Musicians, filmmakers, and vloggers of various hues are exploring different aspects of the Goan society. Moreover, it is the state of the society itself that has led to the rise of these ideas such as Baarik Gazali a venture by Tushar Kamat and Akhil Khandeparkar.   

“Baarik Gazali a Konkani term meaning little things, tries to highlight the fact that we see, hear and speak things that we perceive as small, but in reality, they are sometimes indicators of something big,” explains Tushar Kamat. 

Baarik Gazali is a series of interviews with everyday people, but it attempts to break the usual format of a talk show. “Rather than call people to a studio, we go to their environment to interview them, and after the interview Akhil and I present our reflections on meeting that person,” says Tushar.  The film goes back and forth between the interview and the filmmakers exchanging their thoughts. This is designed to help clarify the core message of the interview, says Tushar. “The interviews are very casual, And we have not even added subtitles. It is a simple attempt to reach the local audience. We believe that you can go global, only if you truly go local,” Tushar adds.   

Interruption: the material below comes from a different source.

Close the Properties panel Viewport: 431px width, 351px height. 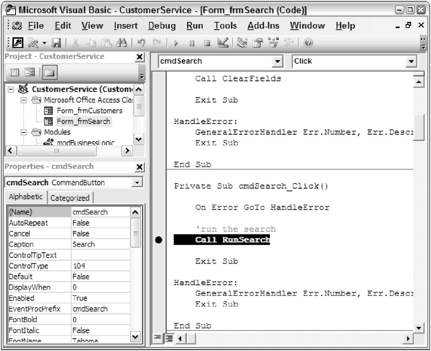140,167
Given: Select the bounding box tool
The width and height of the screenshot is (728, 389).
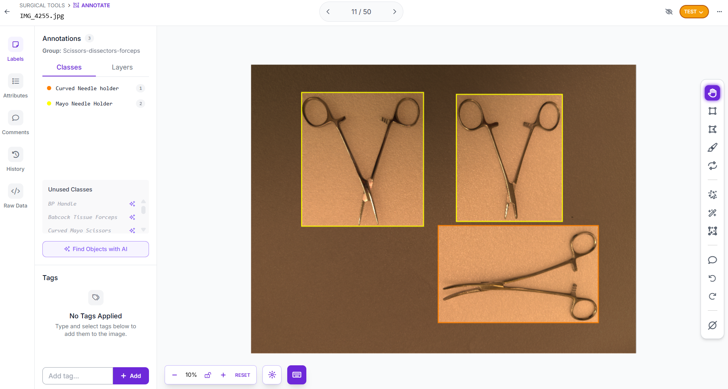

A total of three episodes of the series have been shot so far. The first is an interview with an 11-year-old girl about life at school, home and her own aspirations. The second is an old woman who has warmed up to using social media and has accepted the changes in today’s world. The third episode features a jailed convict who is also a talented writer and artist. “Here comes the major difference. We do not ask him questions like how the crime happened, what was going through his mind etc. We interview the person as an artist, and not as a convict,” Tushar states. “It’s a very casual idea and we’re keeping it personal at this point,” he says.  

Co-producer of the series, filmmaker Akhil too states that the series started as a casual concept, and elaborates more on how he came up with the idea of juxtaposing the interviews with the filmmakers’ reflections. “What we had thought is, we ask simple questions and record the whole thing in just one cut. There is no second cut. In such cases, there is a question as to how the viewers will receive and interpret it. So, we offer our reflections on how we felt after meeting the concerned person. And while doing so, we do not try to preach anything. It is just a casual exchange of ideas and impressions.” Shot using tools as simple as a DSLR camera, the concept has been well-received by netizens, and Akhil feels it has a brighter future. “We are certainly planning to improve the quality of output, and use better tools,” he says, “But if we put up two cameras and a light, and so on, the subject might become a a bit nervous. This concept has so far worked well because of a single camera.” If the series continues to be popular, the makers may choose to look for sponsors, but right now, the idea is still nascent, adds Akhil.   

Once there is good content, one would start thinking of bringing consistency to one’s broadcasts, but the duo is not worries even about that. “I think consistency is a mental barrier,” says Tushar Kamat. “We could make the next episode if a good idea hits us, or we may not make one. Our focus is good content. We are not considering other things at the moment.”